* _TAREFA_
Liste as vantagens da pele da tilápia que o texto sobre seu uso em pacientes queimados enumera além do colágeno.
━━━ TEXTO DE ORIGEM ━━━
A ideia de usar a pele da tilápia surgiu como uma epifania sustentável. O Ceará é um dos maiores produtores de tilápia do país. A pele do peixe era abundante, barata e, o mais importante, ia para o lixo. Após rigorosos processos de limpeza, esterilização e armazenamento, os pesquisadores começaram a aplicar essa pele em pacientes queimados. Os resultados foram impressionantes.
A pele da tilápia adere à ferida como um curativo biológico natural. Ela evita a perda de líquidos, impede a contaminação por bactérias e, o mais incrível, reduz drasticamente a dor do paciente. Além disso, ela não precisa ser trocada diariamente como as gazes, diminuindo o trauma do tratamento. A pele do peixe simplesmente fica ali, transferindo seu colágeno para o paciente, até que a pele humana se regenere por baixo dela.

- (Foto: Vicktor Braga/UFC)
A Ciência por Trás da Pele: O Poder do Colágeno
Mas por que, exatamente, a pele da tilápia funciona tão bem? A resposta está em sua composição. A pele deste peixe possui uma quantidade extraordinária de proteínas de colágeno, especificamente o colágeno Tipo 1, em uma estrutura muito similar à da pele humana. Na prática, ela funciona como um “andaime” perfeito para que as novas células da pele do paciente possam crescer e se organizar.
Além do colágeno, a pele da tilápia tem outras vantagens:
- Alta Resistência: Ela é mecanicamente mais resistente que a pele de porco ou até mesmo a pele humana cadavérica, usadas em outros países.
- Baixo Custo: Por ser um subproduto da indústria alimentícia, o custo de obtenção é quase nulo.
- Abundância: O Brasil produz milhares de toneladas de tilápia, garantindo um suprimento constante.
- Segurança: O processo de esterilização (que antes era químico e agora será modernizado) elimina qualquer risco de transmissão de doenças do peixe para o humano.
O sucesso foi tão grande que a técnica cearense ganhou o mundo, sendo usada não apenas para queimaduras, mas também em cirurgias reconstrutivas (ginecológicas, urológicas), em odontologia (para enxertos de gengiva) e até na medicina veterinária, para tratar animais feridos.
━━━ REGISTROS ━━━
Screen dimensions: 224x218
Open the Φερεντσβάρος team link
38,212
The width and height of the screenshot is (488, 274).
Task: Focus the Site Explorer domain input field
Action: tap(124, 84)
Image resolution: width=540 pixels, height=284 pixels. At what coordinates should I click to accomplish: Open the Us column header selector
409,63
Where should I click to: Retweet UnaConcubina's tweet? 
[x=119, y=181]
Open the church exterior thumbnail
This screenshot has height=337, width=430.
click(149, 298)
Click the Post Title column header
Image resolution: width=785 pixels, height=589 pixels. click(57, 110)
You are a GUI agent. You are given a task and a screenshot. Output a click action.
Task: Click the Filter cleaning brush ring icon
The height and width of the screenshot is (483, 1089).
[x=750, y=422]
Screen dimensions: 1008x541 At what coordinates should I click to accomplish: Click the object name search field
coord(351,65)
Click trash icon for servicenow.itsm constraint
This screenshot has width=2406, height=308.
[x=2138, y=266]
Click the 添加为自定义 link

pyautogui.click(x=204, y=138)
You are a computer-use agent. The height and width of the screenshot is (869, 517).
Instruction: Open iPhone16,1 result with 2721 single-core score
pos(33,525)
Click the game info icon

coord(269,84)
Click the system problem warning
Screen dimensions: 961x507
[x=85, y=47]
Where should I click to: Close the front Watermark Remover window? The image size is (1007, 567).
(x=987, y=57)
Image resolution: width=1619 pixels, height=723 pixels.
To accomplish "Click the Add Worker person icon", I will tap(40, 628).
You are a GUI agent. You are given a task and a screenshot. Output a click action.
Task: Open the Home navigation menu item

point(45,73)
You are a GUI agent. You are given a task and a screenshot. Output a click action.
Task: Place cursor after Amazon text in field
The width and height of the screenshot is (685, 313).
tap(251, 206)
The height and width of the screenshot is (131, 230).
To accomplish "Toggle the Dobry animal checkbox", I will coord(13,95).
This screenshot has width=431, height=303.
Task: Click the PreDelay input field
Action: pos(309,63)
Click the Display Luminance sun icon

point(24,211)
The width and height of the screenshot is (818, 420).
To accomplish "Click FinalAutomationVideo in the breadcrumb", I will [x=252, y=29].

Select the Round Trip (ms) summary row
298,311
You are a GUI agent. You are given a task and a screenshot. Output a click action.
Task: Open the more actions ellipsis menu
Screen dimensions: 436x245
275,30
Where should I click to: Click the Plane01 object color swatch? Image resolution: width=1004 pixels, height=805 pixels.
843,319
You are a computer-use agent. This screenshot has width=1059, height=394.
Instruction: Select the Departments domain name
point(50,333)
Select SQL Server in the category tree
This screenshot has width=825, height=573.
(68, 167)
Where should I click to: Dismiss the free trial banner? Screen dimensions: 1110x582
━━━
* _RESPOSTA_
- Alta Resistência
- Baixo Custo
- Abundância
- Segurança